Exercise description
Could you return, exactly as written, every line from the one containing "You are a GUI" through the last line of the entries below, leaving out the pictures?

(Pixel coordinate grounding data)
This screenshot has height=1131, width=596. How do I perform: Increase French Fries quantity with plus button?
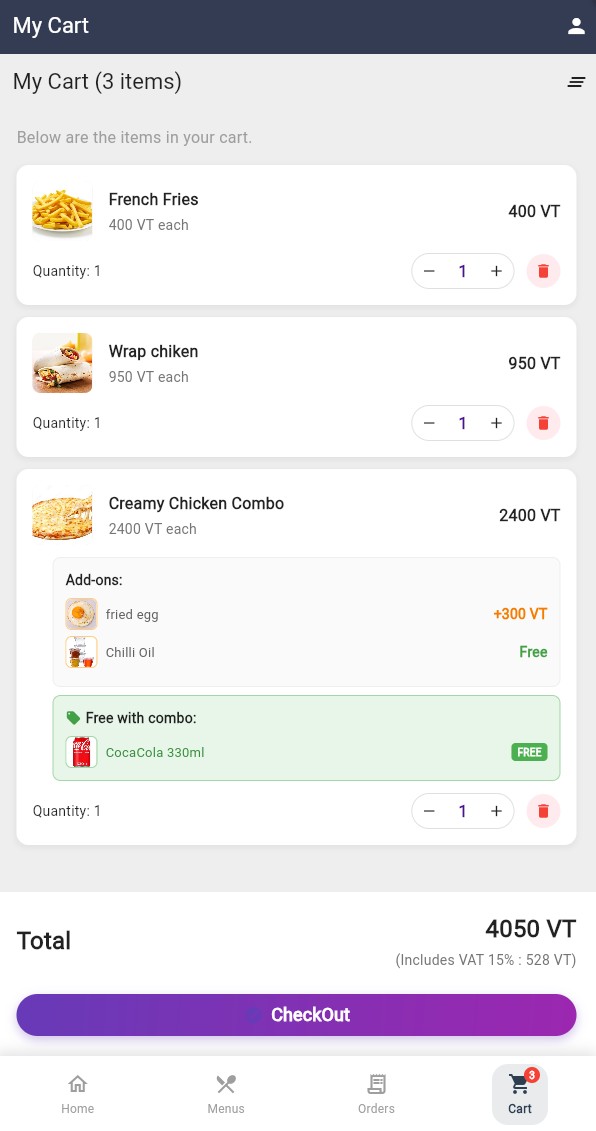coord(496,271)
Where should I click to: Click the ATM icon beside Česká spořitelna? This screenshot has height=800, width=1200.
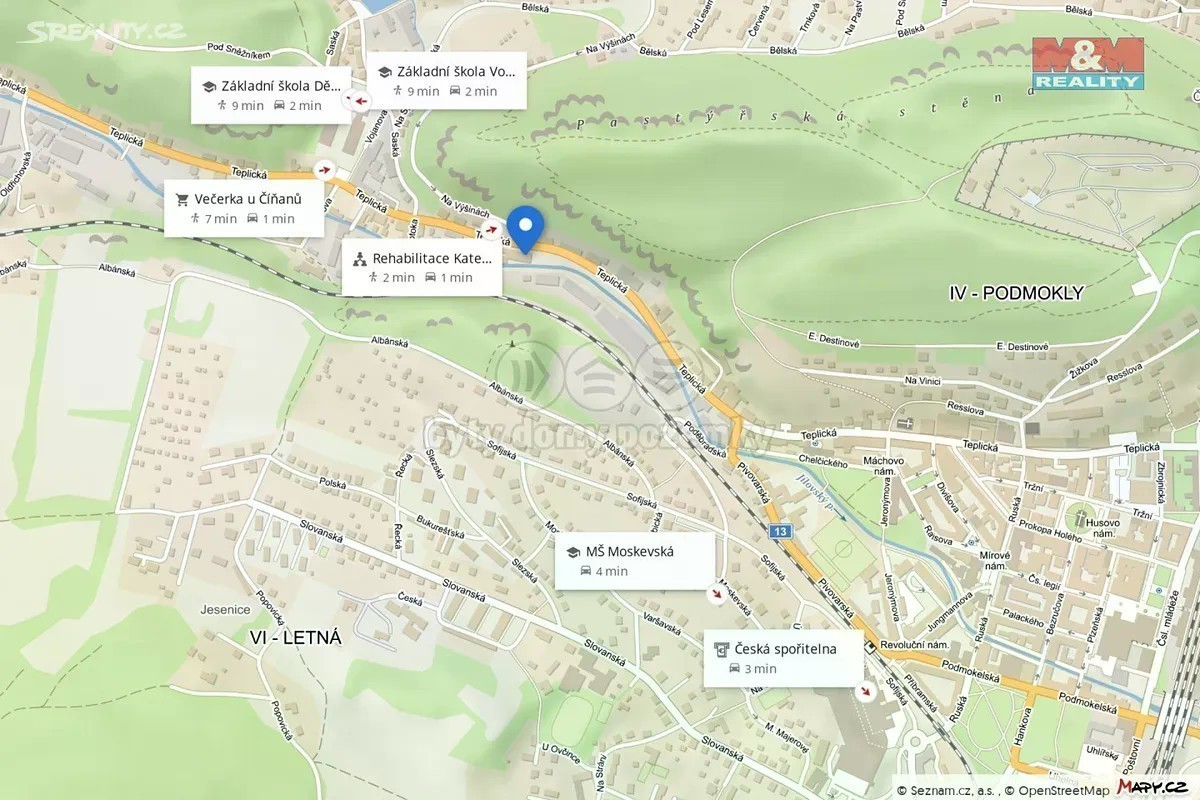coord(721,649)
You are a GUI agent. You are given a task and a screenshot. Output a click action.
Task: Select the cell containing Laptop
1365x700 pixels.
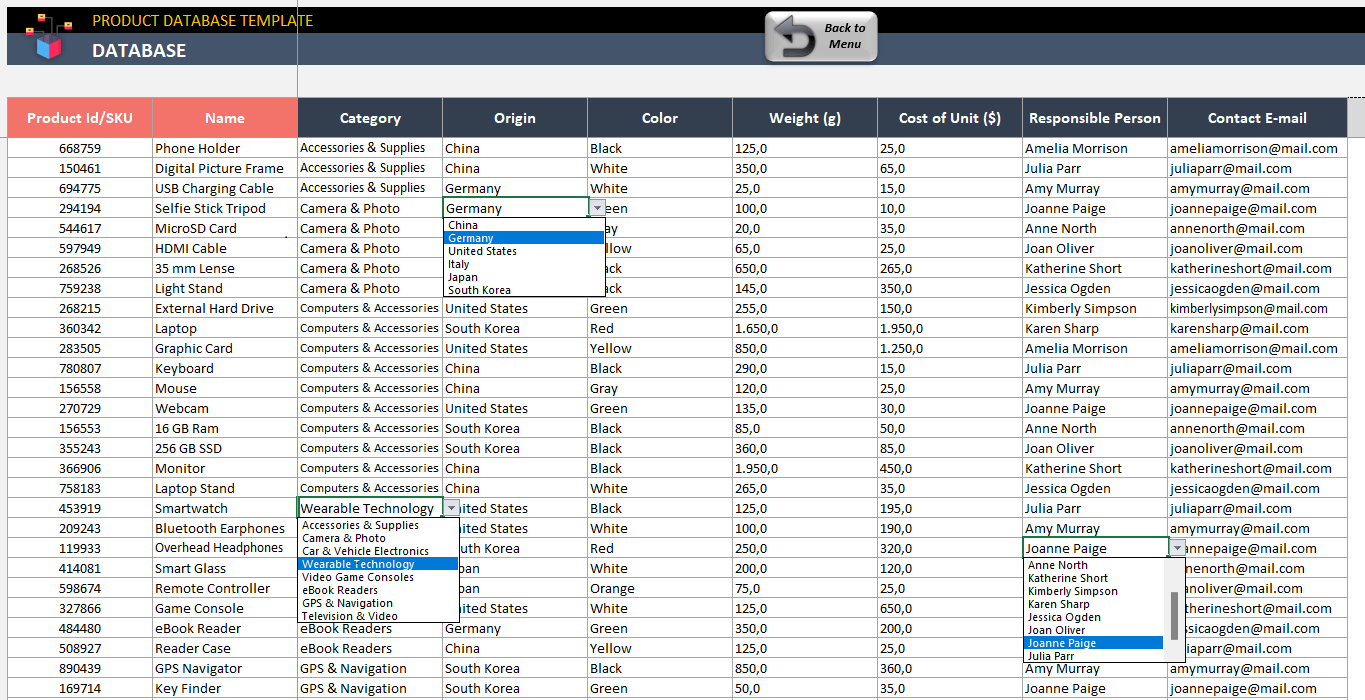224,328
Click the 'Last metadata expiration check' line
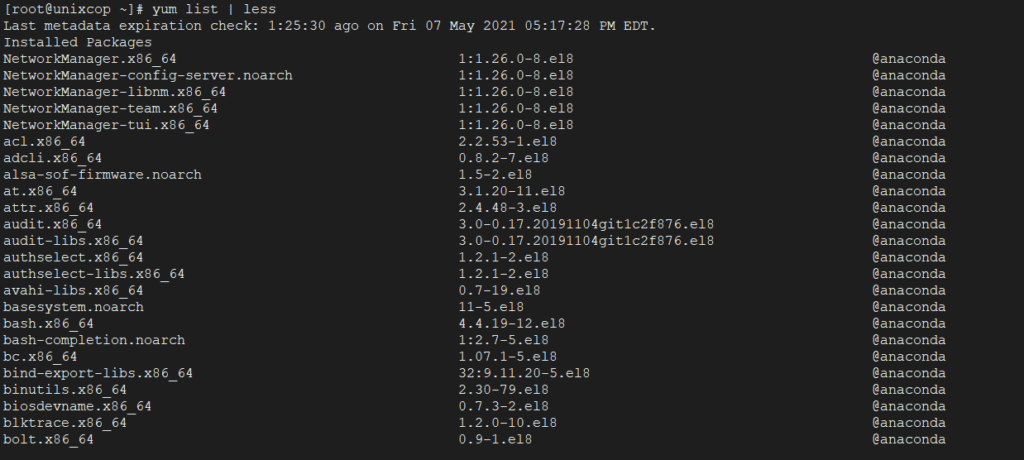The height and width of the screenshot is (460, 1024). coord(330,26)
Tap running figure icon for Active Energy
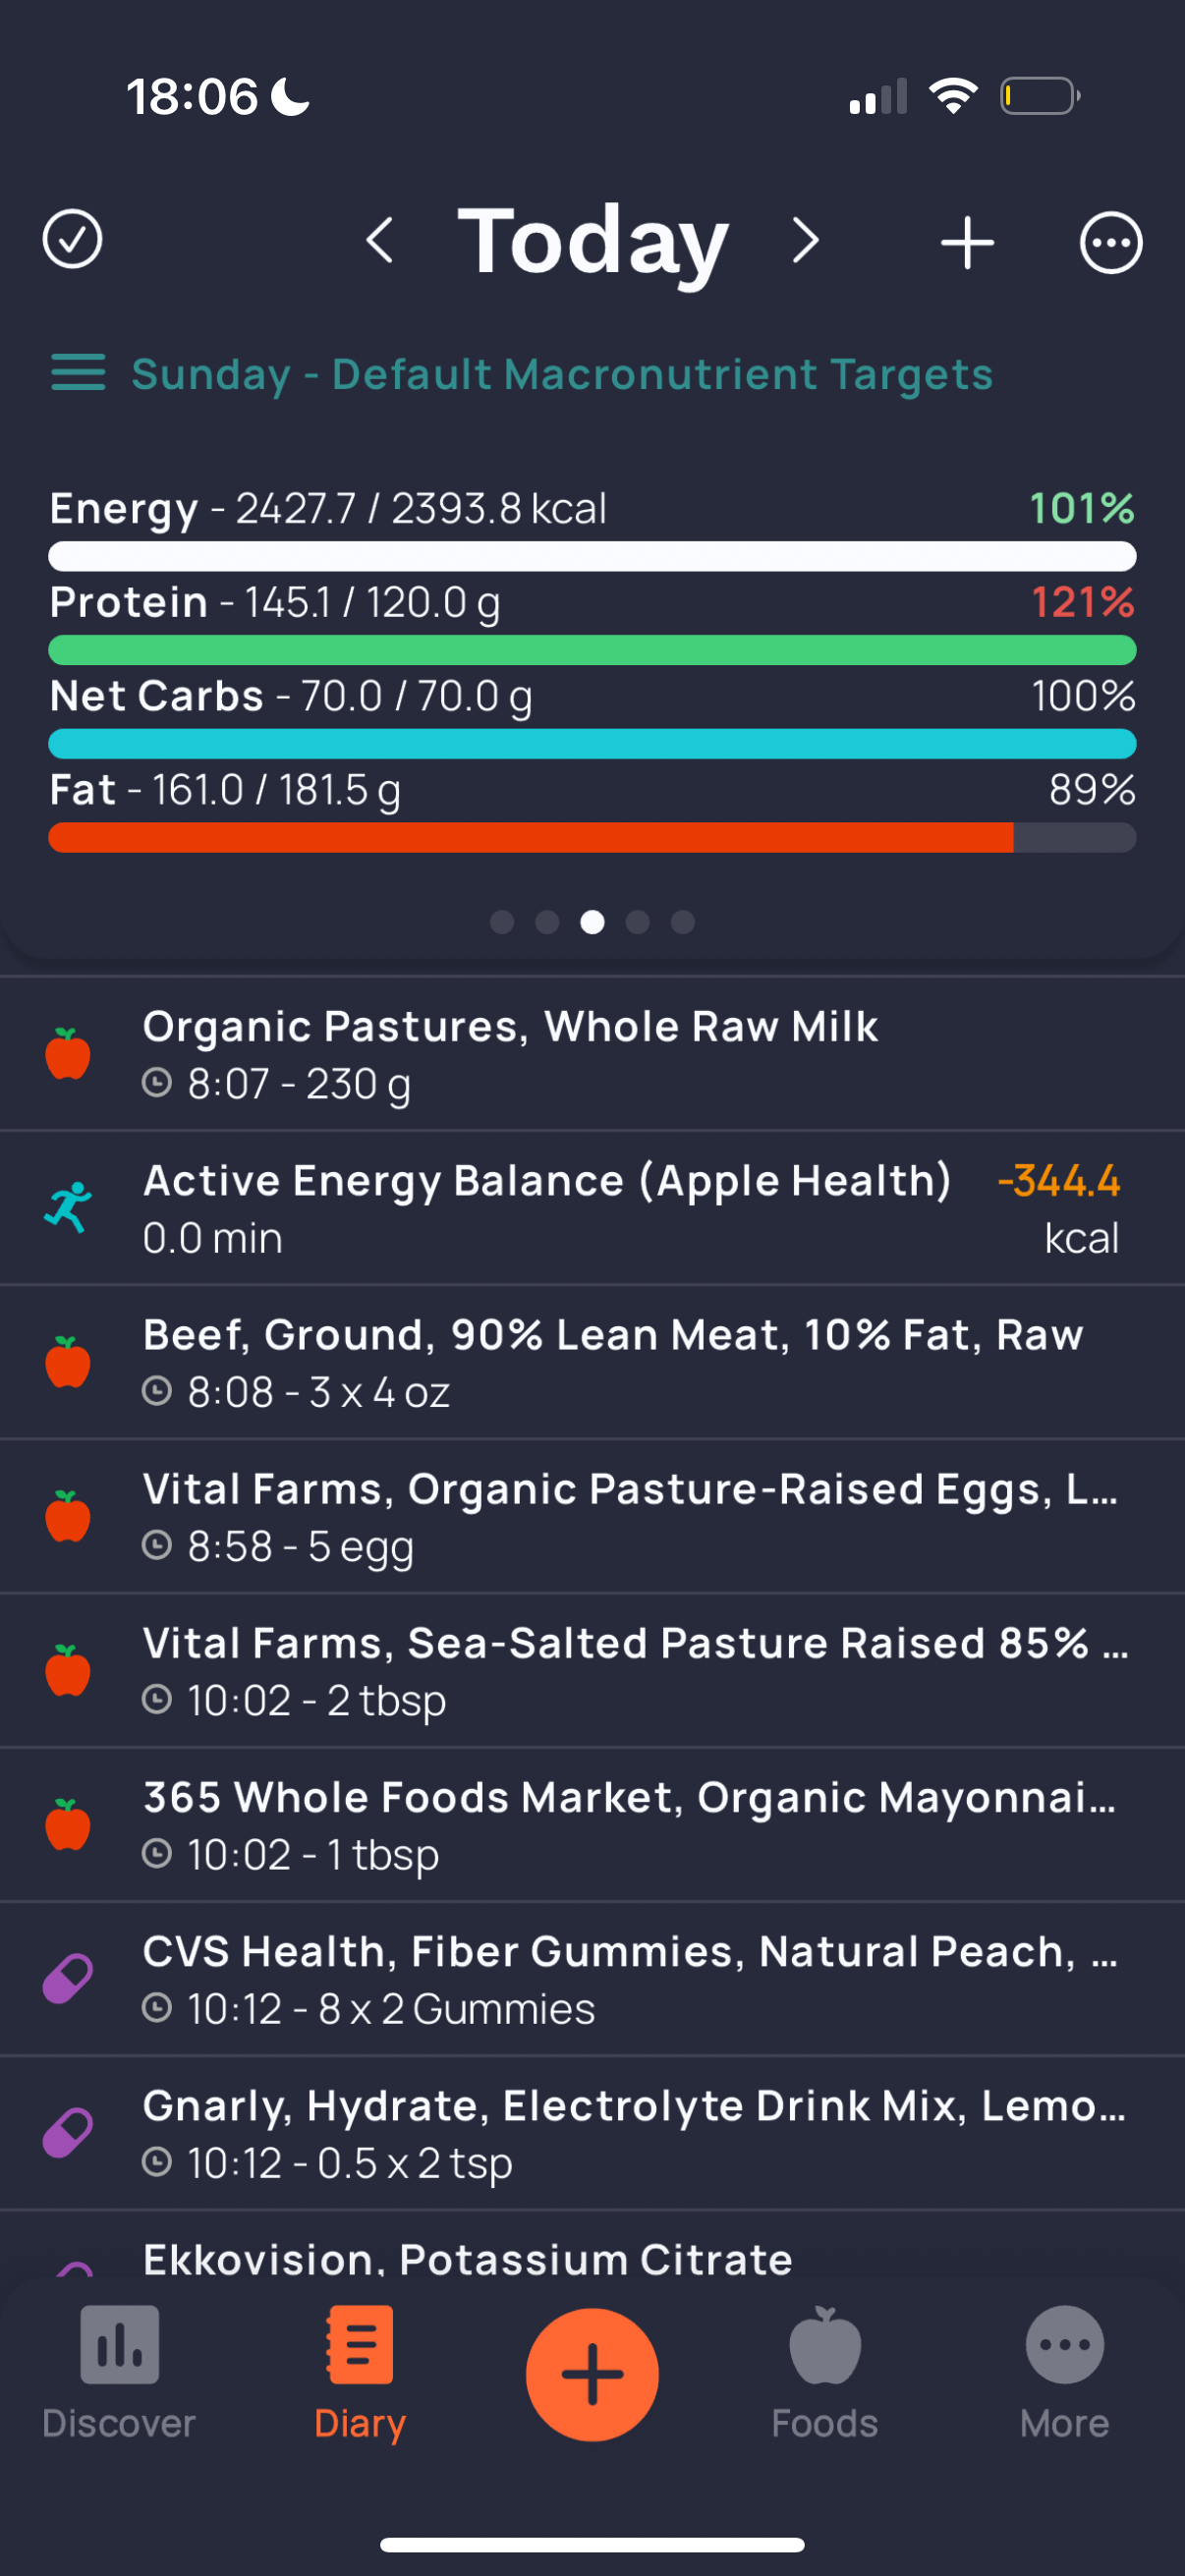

Answer area
You are a GUI agent. You are given a task and a screenshot. Output a click action.
Task: Select the cell containing Laptop
1365x700 pixels.
224,328
Click the 'Last metadata expiration check' line
The height and width of the screenshot is (460, 1024). coord(330,26)
Tap running figure icon for Active Energy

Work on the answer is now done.